Try it.
All lines from the line containing "Image resolution: width=741" up to and including the last line of the listing below should be echoed exactly; no other lines belong in the response.

Data extracts.
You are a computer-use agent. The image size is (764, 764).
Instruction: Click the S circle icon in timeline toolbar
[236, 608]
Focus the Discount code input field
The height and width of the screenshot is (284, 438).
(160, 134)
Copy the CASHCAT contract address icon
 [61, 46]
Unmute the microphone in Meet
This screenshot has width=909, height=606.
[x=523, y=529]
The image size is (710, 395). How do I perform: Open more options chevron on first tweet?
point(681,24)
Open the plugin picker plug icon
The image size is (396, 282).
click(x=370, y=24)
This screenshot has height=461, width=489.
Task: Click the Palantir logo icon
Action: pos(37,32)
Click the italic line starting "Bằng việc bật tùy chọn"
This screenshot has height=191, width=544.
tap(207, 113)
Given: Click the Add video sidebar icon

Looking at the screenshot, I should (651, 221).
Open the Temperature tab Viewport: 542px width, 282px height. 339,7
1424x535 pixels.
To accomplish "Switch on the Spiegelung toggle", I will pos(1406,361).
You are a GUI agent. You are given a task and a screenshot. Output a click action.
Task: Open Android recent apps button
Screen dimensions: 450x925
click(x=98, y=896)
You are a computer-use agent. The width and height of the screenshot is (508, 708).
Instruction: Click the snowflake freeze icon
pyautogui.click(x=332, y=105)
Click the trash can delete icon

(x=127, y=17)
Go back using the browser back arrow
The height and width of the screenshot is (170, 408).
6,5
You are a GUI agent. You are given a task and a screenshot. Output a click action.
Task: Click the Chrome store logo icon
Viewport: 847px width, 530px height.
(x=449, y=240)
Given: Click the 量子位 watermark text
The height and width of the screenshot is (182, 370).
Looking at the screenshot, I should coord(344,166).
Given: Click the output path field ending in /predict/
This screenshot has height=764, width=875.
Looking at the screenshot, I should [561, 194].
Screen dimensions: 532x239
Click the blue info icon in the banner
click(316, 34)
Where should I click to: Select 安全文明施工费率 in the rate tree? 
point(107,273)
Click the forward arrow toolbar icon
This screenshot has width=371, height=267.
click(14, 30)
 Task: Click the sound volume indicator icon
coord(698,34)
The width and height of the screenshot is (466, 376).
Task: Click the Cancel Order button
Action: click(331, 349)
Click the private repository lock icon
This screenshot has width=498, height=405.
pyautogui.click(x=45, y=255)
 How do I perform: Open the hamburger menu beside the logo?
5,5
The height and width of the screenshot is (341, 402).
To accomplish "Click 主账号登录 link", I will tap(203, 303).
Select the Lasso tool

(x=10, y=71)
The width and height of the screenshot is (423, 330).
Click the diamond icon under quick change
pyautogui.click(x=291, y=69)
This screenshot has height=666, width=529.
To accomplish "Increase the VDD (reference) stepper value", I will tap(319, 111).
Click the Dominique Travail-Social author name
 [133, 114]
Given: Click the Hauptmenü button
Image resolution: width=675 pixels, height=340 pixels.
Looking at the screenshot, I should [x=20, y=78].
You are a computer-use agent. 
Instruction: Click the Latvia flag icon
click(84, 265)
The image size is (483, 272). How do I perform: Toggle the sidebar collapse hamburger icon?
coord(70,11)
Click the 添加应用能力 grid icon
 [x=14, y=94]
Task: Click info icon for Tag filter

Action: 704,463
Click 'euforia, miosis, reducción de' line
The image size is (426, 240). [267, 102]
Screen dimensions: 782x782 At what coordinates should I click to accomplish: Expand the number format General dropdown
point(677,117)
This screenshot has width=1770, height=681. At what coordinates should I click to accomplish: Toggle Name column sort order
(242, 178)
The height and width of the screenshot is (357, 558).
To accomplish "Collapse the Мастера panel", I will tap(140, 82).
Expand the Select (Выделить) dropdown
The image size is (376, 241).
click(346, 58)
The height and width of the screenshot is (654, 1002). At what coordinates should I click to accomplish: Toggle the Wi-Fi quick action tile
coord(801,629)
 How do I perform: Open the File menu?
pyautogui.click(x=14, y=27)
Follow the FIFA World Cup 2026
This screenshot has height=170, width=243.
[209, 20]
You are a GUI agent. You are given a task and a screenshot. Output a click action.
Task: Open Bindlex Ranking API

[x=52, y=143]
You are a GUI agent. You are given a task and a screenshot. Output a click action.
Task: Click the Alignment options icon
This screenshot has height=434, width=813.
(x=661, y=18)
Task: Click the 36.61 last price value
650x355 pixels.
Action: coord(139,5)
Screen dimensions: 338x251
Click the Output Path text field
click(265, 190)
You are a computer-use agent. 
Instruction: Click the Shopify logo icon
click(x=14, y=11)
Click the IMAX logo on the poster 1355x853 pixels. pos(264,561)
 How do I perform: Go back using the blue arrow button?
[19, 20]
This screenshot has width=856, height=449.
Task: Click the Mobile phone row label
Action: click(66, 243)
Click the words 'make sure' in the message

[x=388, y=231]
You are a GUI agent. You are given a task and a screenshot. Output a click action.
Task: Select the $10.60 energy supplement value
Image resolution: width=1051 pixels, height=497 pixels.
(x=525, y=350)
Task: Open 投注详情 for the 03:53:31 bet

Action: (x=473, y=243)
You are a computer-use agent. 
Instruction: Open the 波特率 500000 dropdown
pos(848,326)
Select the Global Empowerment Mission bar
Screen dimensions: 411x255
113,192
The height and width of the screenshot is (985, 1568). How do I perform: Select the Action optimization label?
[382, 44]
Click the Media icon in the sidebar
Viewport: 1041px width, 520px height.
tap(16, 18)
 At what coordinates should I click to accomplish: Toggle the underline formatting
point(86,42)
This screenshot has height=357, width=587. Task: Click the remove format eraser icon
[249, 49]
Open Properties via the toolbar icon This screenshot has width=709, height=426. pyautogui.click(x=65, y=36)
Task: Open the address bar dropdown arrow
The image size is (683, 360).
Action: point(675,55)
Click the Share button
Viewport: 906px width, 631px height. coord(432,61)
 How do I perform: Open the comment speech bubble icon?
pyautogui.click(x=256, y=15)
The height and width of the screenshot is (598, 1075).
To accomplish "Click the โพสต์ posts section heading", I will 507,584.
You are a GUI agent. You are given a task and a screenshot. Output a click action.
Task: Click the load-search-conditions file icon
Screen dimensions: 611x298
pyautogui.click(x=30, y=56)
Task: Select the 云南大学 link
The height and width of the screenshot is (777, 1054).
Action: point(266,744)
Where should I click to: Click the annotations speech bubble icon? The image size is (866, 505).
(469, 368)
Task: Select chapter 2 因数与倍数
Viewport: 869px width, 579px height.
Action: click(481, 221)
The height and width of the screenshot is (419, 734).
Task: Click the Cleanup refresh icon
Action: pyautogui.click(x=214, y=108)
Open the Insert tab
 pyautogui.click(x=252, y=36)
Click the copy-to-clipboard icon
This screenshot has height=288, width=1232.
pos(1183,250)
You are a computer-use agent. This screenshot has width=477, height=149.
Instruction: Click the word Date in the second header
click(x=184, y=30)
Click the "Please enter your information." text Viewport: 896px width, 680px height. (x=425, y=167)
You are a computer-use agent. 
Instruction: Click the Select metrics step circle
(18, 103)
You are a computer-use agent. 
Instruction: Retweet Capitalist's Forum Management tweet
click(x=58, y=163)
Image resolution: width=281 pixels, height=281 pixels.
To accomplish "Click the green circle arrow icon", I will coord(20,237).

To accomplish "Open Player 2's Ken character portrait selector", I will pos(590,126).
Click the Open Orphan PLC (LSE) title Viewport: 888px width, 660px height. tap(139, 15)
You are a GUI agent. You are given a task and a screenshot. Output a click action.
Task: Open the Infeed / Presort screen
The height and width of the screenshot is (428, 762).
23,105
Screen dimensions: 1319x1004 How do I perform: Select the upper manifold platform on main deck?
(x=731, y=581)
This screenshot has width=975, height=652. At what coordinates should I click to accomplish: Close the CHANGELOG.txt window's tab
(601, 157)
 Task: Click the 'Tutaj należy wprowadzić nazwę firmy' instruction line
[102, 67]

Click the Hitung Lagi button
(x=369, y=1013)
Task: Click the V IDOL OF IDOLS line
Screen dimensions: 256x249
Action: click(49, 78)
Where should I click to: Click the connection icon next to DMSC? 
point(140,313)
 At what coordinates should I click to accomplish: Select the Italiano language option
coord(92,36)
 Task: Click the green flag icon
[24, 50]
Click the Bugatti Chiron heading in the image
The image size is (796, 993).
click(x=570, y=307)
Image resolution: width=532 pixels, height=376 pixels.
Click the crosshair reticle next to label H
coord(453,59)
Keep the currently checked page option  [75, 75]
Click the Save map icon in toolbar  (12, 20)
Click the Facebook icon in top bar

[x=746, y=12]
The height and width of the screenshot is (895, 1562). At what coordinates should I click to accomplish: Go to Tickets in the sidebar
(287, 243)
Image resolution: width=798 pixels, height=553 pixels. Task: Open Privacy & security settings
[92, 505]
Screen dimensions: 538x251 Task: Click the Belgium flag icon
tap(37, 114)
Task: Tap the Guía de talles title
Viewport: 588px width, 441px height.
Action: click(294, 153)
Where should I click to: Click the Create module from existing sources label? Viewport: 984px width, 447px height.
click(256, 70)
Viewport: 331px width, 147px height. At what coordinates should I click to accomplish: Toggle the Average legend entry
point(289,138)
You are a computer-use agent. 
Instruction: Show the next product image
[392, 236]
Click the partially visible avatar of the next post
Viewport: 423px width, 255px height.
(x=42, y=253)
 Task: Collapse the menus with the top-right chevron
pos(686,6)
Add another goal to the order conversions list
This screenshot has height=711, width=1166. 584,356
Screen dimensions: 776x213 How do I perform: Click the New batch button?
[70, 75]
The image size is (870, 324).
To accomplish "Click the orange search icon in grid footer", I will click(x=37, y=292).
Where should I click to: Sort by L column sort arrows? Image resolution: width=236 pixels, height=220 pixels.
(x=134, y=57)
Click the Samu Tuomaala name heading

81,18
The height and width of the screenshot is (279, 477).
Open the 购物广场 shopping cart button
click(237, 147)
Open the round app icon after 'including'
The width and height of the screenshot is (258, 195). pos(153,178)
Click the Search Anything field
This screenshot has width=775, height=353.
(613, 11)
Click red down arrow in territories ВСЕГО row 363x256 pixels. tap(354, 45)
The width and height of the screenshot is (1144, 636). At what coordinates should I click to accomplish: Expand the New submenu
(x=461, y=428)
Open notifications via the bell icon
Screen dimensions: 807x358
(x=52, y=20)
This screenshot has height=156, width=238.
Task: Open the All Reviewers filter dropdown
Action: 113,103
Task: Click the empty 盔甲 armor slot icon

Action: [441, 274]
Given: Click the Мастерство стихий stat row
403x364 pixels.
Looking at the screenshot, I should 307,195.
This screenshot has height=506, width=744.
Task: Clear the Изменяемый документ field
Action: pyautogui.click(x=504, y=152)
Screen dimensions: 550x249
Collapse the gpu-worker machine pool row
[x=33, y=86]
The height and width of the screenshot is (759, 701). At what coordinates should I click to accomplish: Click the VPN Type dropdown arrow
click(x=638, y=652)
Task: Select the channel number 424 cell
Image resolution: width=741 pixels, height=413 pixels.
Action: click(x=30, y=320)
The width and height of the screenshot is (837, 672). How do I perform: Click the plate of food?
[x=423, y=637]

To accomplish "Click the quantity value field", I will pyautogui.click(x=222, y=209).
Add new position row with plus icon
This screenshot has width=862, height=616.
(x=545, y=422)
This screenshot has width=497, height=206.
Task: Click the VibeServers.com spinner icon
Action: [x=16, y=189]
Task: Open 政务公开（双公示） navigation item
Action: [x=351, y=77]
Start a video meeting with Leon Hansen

Output for this task.
Image resolution: width=741 pixels, height=413 pixels.
Action: click(x=30, y=320)
The width and height of the screenshot is (837, 672). How do I perform: Click the plate of food?
[x=423, y=637]

To accomplish "Click the quantity value field", I will pyautogui.click(x=222, y=209).
Add new position row with plus icon
This screenshot has width=862, height=616.
(x=545, y=422)
This screenshot has width=497, height=206.
Task: Click the VibeServers.com spinner icon
Action: [x=16, y=189]
Task: Open 政务公开（双公示） navigation item
Action: [x=351, y=77]
Start a video meeting with Leon Hansen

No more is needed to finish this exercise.